PROBLEM STATEMENT - Word for word, set down every line of the entries below from the line with "[itSOgay sur Twitter] (162, 522)" to the line with "最新情報 (131, 2229)", including both, and no other line.

Saved data entries -
^^^^^^^^^^^^^^^^

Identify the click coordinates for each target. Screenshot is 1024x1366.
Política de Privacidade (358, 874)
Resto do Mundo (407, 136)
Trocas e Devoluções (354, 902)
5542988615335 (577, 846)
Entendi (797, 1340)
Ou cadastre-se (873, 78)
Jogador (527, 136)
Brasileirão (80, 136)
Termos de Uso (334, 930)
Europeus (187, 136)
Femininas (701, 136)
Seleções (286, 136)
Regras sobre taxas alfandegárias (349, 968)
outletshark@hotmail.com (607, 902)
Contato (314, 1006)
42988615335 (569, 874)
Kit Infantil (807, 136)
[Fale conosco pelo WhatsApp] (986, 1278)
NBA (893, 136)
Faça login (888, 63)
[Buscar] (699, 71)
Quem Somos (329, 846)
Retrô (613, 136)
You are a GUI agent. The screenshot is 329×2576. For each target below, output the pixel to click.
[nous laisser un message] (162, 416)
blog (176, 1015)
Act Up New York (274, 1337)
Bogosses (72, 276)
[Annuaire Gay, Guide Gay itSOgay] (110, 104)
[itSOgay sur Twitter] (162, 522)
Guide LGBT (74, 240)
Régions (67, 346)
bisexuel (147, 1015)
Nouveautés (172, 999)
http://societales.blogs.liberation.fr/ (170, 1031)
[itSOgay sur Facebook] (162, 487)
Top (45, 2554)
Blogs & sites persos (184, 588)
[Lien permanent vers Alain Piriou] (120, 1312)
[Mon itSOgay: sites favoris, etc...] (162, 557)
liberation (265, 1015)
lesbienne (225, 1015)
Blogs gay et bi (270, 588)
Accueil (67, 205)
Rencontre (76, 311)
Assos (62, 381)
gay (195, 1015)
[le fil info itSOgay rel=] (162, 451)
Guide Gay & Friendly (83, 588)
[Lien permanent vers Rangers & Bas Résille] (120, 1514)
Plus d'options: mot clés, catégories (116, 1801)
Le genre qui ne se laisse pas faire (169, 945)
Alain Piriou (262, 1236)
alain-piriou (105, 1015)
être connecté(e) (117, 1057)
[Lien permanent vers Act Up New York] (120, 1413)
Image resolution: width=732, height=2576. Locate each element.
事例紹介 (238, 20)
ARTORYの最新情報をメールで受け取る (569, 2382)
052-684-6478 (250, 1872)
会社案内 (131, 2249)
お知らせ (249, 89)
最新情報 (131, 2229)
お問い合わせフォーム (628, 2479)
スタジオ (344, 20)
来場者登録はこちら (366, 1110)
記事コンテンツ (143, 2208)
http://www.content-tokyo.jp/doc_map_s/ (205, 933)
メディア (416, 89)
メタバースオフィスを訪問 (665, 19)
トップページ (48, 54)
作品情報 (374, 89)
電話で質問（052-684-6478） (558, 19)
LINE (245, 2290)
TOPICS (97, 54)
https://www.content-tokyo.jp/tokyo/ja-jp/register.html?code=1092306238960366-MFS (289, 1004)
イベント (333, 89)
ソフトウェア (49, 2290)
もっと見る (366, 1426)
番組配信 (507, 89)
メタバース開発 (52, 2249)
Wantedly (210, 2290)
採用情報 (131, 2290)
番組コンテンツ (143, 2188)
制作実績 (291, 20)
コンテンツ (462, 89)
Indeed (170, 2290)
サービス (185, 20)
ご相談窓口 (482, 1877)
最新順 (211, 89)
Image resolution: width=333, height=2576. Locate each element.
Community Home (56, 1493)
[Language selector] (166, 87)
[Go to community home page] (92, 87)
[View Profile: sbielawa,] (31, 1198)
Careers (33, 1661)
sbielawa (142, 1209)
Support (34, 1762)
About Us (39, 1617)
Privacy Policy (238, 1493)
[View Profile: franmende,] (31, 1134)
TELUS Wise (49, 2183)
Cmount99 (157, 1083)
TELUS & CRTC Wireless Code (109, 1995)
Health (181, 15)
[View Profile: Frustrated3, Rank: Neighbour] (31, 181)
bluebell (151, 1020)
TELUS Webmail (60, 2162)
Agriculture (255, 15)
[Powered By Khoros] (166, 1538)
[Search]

^^^^^^^^^^^^^^^^

TASK RESPONSE -
[itSOgay sur Twitter] (162, 522)
Guide LGBT (74, 240)
Régions (67, 346)
bisexuel (147, 1015)
Nouveautés (172, 999)
http://societales.blogs.liberation.fr/ (170, 1031)
[itSOgay sur Facebook] (162, 487)
Top (45, 2554)
Blogs & sites persos (184, 588)
[Lien permanent vers Alain Piriou] (120, 1312)
[Mon itSOgay: sites favoris, etc...] (162, 557)
liberation (265, 1015)
lesbienne (225, 1015)
Blogs gay et bi (270, 588)
Accueil (67, 205)
Rencontre (76, 311)
Assos (62, 381)
gay (195, 1015)
[le fil info itSOgay rel=] (162, 451)
Guide Gay & Friendly (83, 588)
[Lien permanent vers Rangers & Bas Résille] (120, 1514)
Plus d'options: mot clés, catégories (116, 1801)
Le genre qui ne se laisse pas faire (169, 945)
Alain Piriou (262, 1236)
alain-piriou (105, 1015)
être connecté(e) (117, 1057)
[Lien permanent vers Act Up New York] (120, 1413)
Image resolution: width=732, height=2576. Locate each element.
事例紹介 (238, 20)
ARTORYの最新情報をメールで受け取る (569, 2382)
052-684-6478 (250, 1872)
会社案内 (131, 2249)
お知らせ (249, 89)
最新情報 (131, 2229)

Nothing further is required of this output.